Connectivity, data, and analytics are essential for success (even survival) in today’s business environment. Cognitive technologies can help connect the dots. For example, the Enterra Supply Chain Intelligence System™ can help provide end-to-end supply chain visibility and analytics to help connect the dots. Verwijmeren concludes, “If you’re only accruing and analyzing data in silos, you’re not realizing the full potential of your network. While industry leaders are right to recognize the value of advanced analytics, the real advantage will be a broader application across a unified system that is continually learning and adapting.” Da Vinci was the antithesis of someone who places information in silos. He did his best to break down silos in order to see how the world worked. Gates explains, “By examining his surroundings so closely, Leonardo was able to develop new techniques that advanced his field and portrayed the world in a way no one had ever seen before. In other words, he was an innovator.” Supply chain managers would do well to follow his example and become supply chain da Vincis.

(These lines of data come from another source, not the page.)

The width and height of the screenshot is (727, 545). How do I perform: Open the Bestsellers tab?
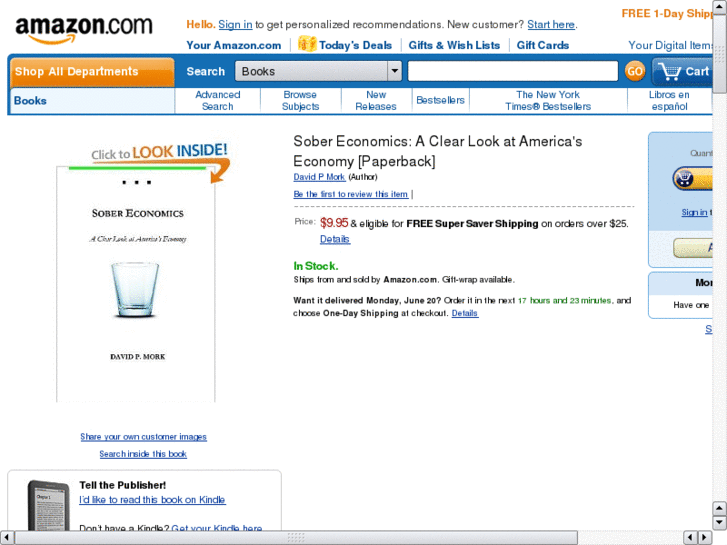pos(440,100)
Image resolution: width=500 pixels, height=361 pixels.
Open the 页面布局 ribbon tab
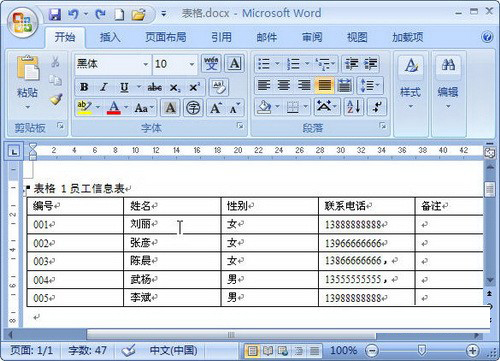point(166,37)
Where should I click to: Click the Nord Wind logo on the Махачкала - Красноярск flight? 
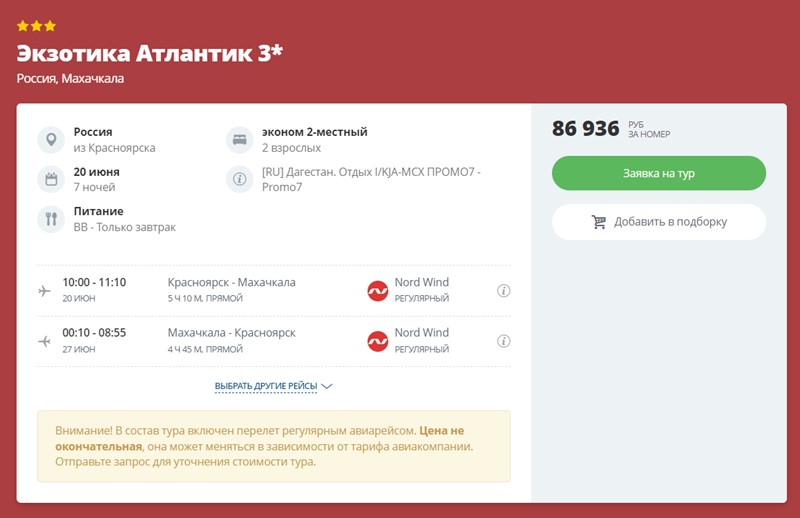pos(378,341)
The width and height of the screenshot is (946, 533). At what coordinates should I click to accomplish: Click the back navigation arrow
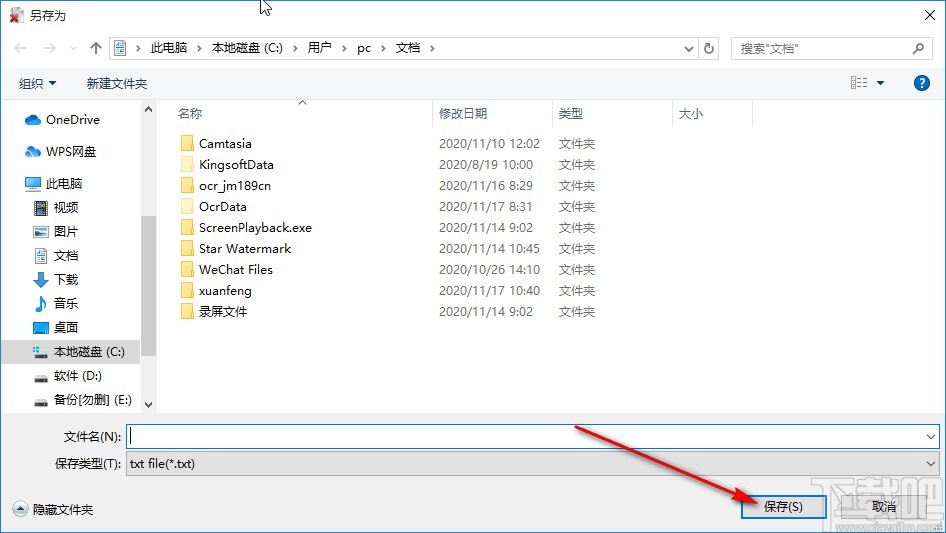click(x=20, y=48)
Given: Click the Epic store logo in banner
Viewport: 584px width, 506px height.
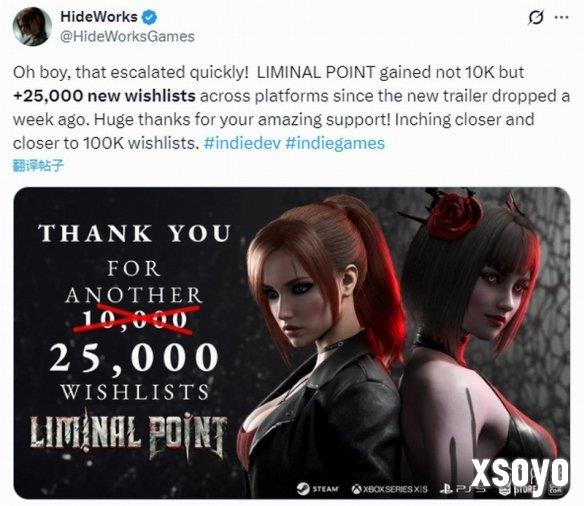Looking at the screenshot, I should (518, 489).
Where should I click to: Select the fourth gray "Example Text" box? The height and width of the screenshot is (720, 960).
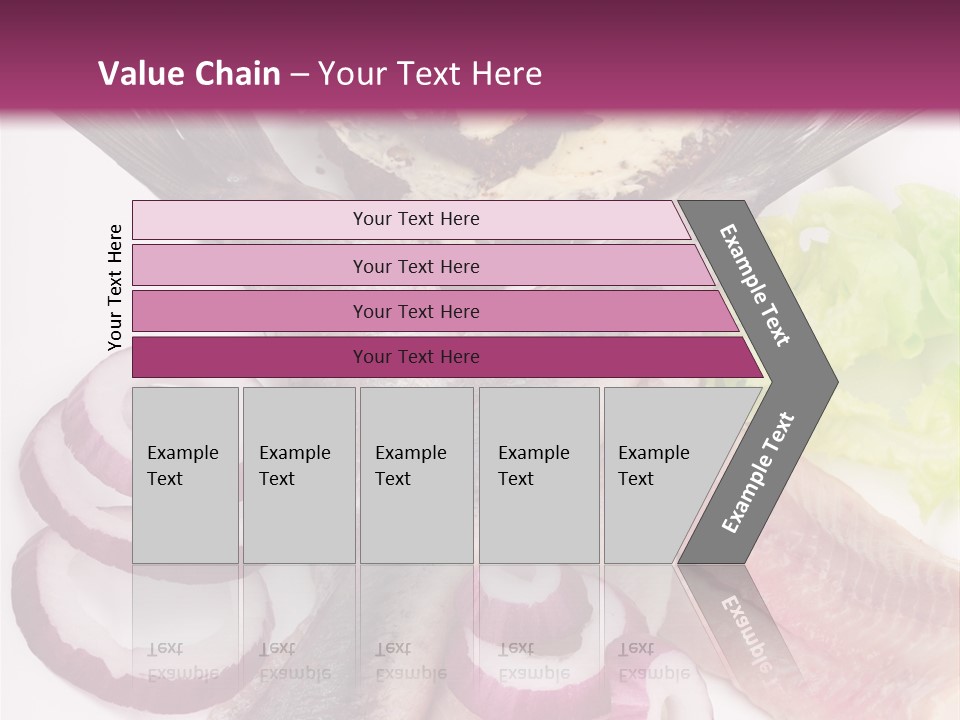coord(538,475)
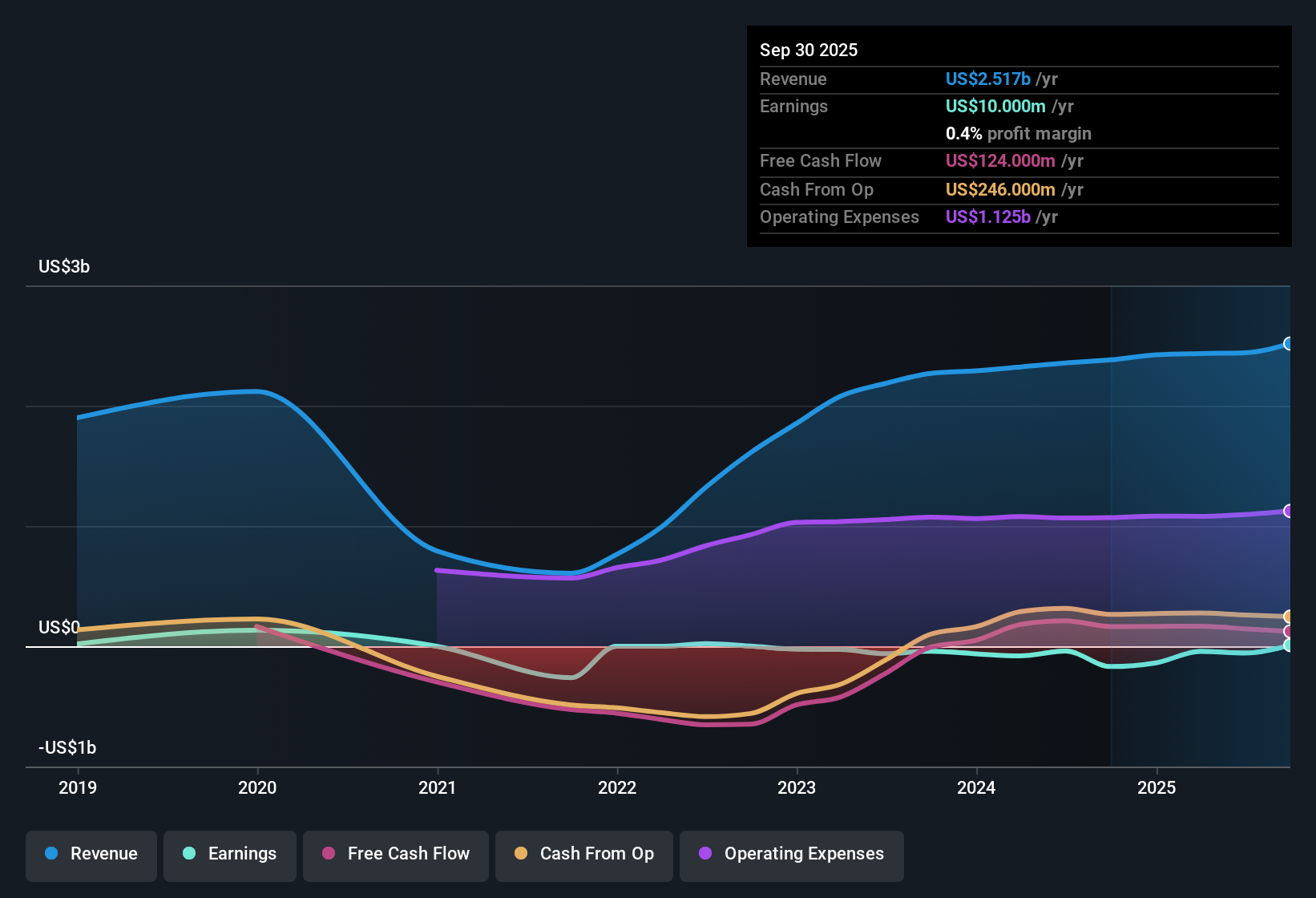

[1] Lora Cecere, “Sage advice? Only for turkeys.” eft, 1 February 2013.
[2] Martin Verwijmeren, “Supply Chain Excellence Is a Journey, Not a Destination,” Manufacturing.net, 13 February 2019.
[3] Rosemary Coates, “Lessons from Leonardo da Vinci We Can Apply To Supply Chain,” Supply Chain Management Review, 14 December 2017.
[4] Bill Gates, “Bill Gates: What This Legendary Artist Can Teach Us About Innovation,” Time, 7 February 2019.
[5] Nikos Papageorgiou, “The Intelligent Automation Imperative: Taming Supply Chain Complexity,” Supply & Demand Chain Executive, 4 March 2019.